A proposta original também determina que instituições emissoras mantenham reservas equivalentes ao total de stablecoins emitidas, divulguem informações sobre rendimentos do lastro e adotem mecanismos de prevenção à lavagem de dinheiro. Em caso de operações suspeitas, as empresas devem comunicar o Conselho de Controle de Atividades Financeiras (Coaf).
Setor quer evitar enquadramento automático como câmbio
Para representantes do mercado, o risco está em uma regulação que trate stablecoins como se fossem automaticamente operações de câmbio, depósitos, moeda eletrônica ou instrumentos financeiros tradicionais.
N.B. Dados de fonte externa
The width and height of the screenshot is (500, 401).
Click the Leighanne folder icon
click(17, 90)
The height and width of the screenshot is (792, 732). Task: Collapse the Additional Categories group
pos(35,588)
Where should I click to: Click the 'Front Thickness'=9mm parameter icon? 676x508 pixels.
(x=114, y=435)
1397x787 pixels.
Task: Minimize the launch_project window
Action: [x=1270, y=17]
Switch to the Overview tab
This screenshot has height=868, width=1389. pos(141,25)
A preocupação é que uma classificação ampla demais reduza liquidez, aumente custos e leve parte das operações para plataformas estrangeiras.
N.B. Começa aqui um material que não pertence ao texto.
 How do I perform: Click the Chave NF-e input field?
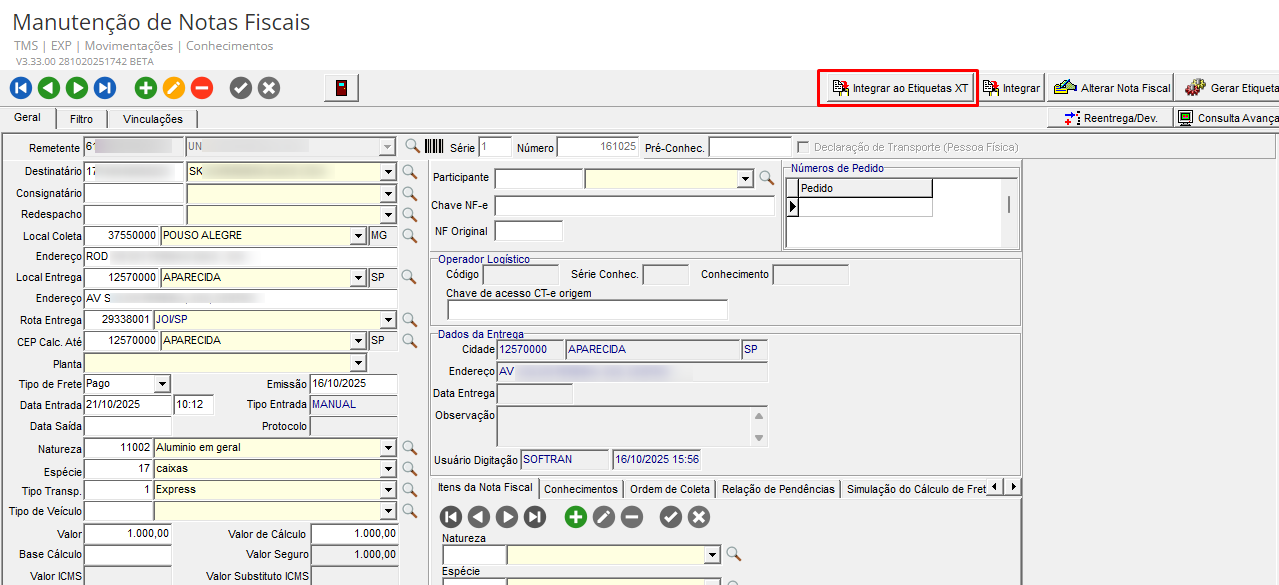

O Instituto Livre Mercado defende que stablecoins sejam tratadas como ativos virtuais referenciados em moeda fiduciária. A entidade argumenta que a utilidade econômica desses ativos não deve ser confundida com sua natureza jurídica, especialmente porque stablecoins podem operar como instrumentos digitais, programáveis e transfronteiriços.
A ABToken também deve levar à audiência preocupações sobre os impactos de uma regulação excessiva sobre liquidez, velocidade das transações e competitividade das empresas brasileiras. O setor reconhece a necessidade de combater fraudes, lavagem de dinheiro e ilícitos financeiros, mas defende que as regras sigam uma lógica proporcional e baseada em risco.
Outro ponto sensível envolve a autocustódia. Parte do mercado avalia que restrições muito rígidas sobre transferências para carteiras próprias podem limitar uma das características centrais dos ativos digitais. Para empresas do setor, o desafio é criar mecanismos de supervisão sem inviabilizar modelos de negócio legítimos e sem expulsar usuários do ambiente regulado nacional.
A audiência pública foi aprovada por meio do Requerimento 33/2026, de autoria do deputado Jadyel Alencar. Após a discussão na Comissão de Desenvolvimento Econômico, o PL ainda precisa avançar pelas comissões de Finanças e Tributação e de Constituição e Justiça e de Cidadania antes de chegar às etapas finais de tramitação.